• **Dataset**
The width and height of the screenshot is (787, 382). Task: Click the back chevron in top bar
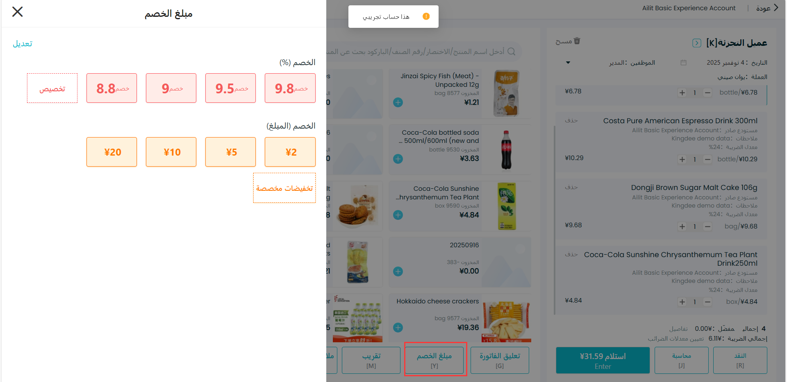click(x=776, y=8)
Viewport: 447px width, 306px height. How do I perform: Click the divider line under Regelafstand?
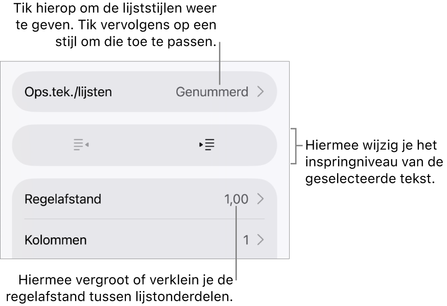[144, 219]
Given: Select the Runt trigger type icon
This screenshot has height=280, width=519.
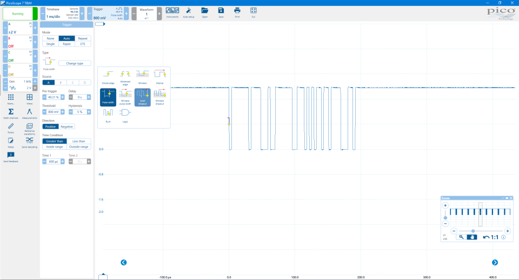Looking at the screenshot, I should coord(108,113).
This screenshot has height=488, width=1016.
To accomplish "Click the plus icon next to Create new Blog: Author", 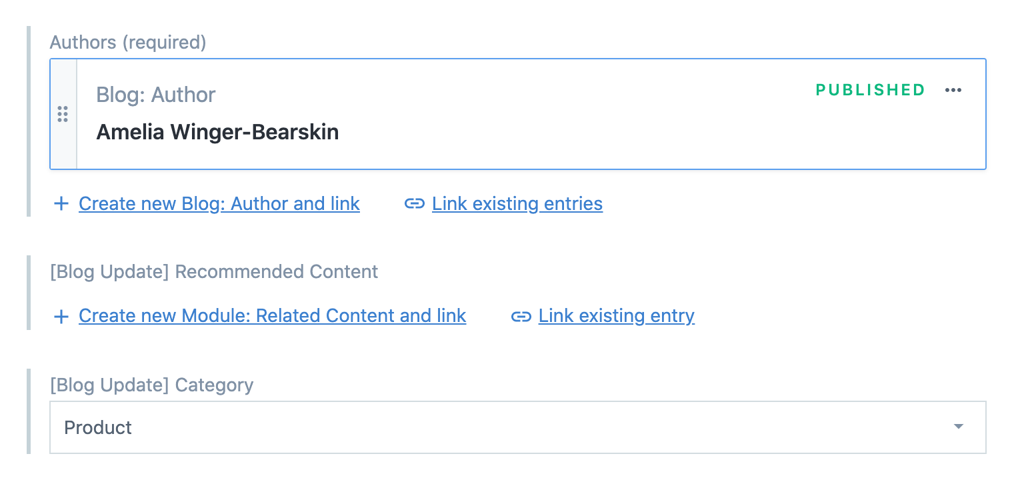I will tap(61, 203).
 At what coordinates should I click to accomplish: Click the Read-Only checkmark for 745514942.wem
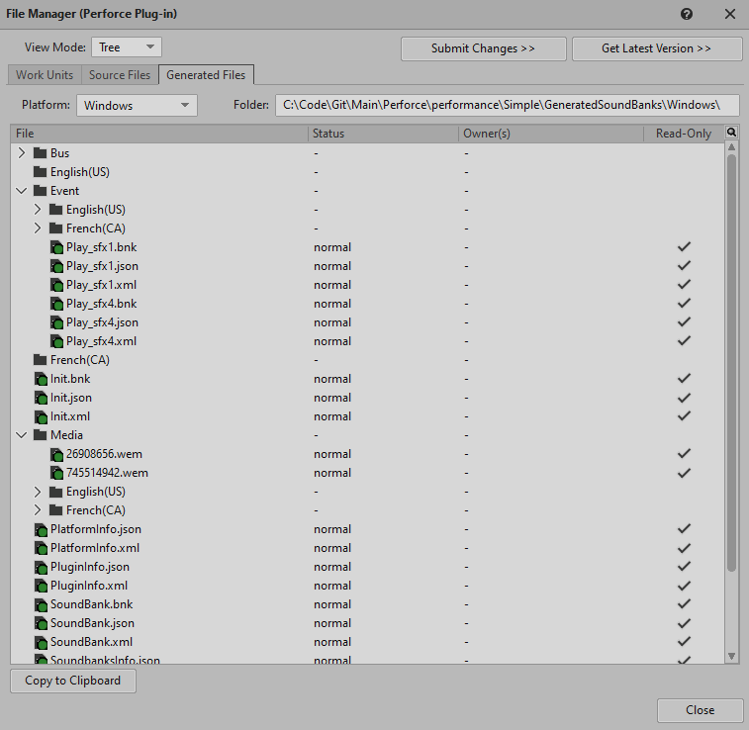pos(683,473)
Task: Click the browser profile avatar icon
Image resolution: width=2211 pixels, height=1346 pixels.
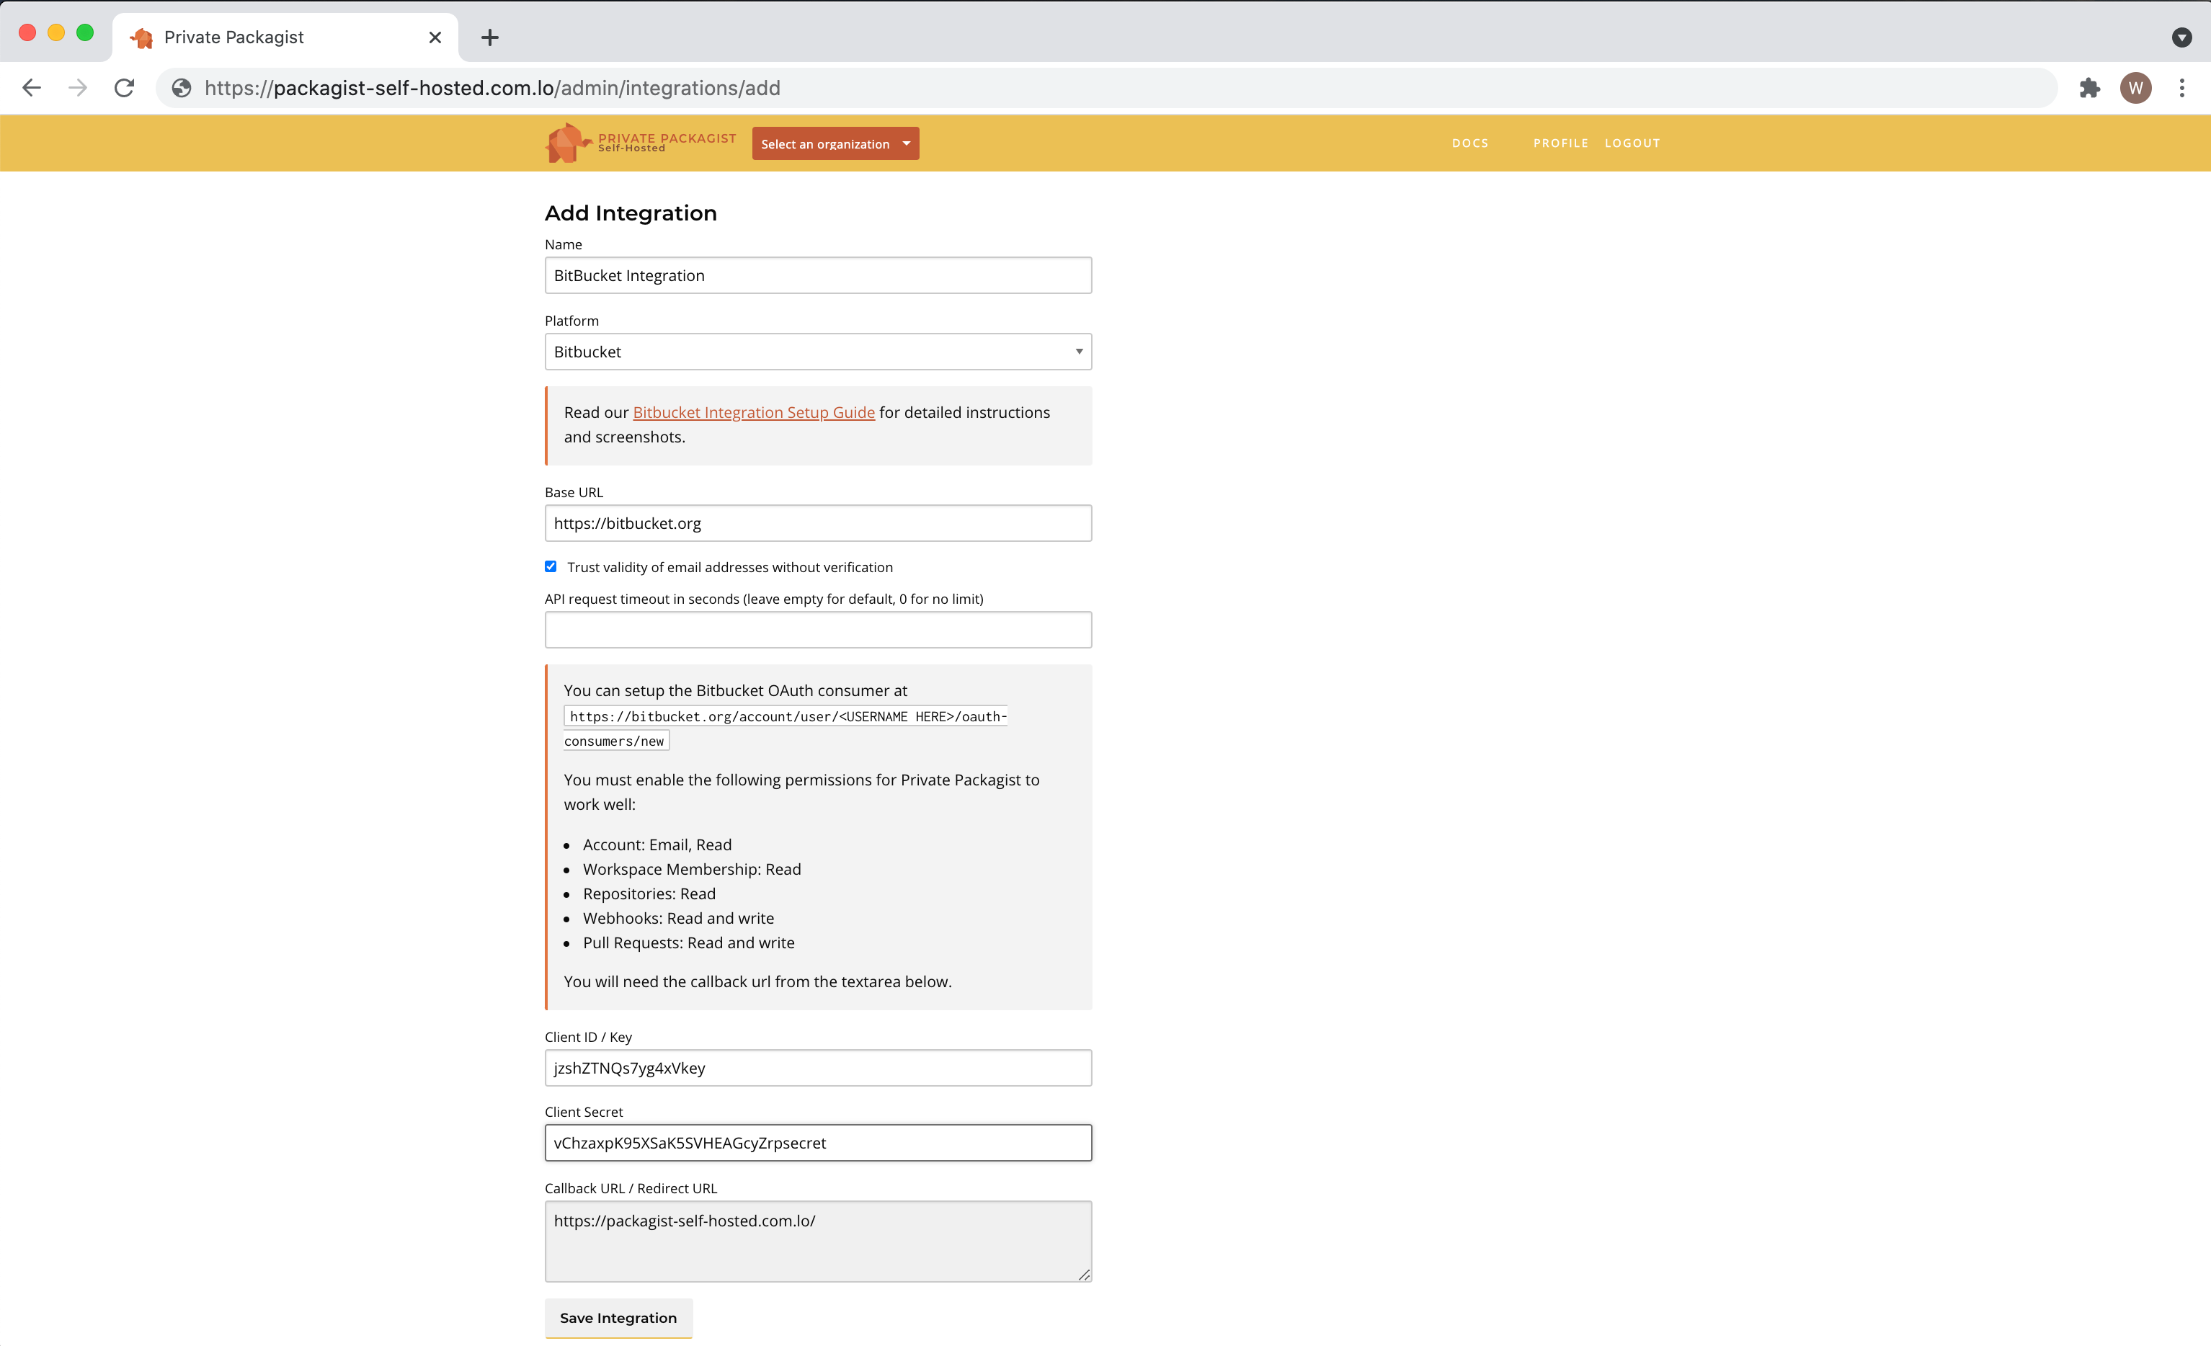Action: click(2136, 87)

• **Exercise brief**
What is needed here is an exact copy of the lines from the line containing "At what coordinates" through the end of the records, with every picture left out.

• **Task solution**
 At what coordinates should I click to accomplish: Click the Read-Only checkmark for 745514942.wem
pos(683,473)
Task: Click the browser profile avatar icon
Image resolution: width=2211 pixels, height=1346 pixels.
Action: click(2136, 87)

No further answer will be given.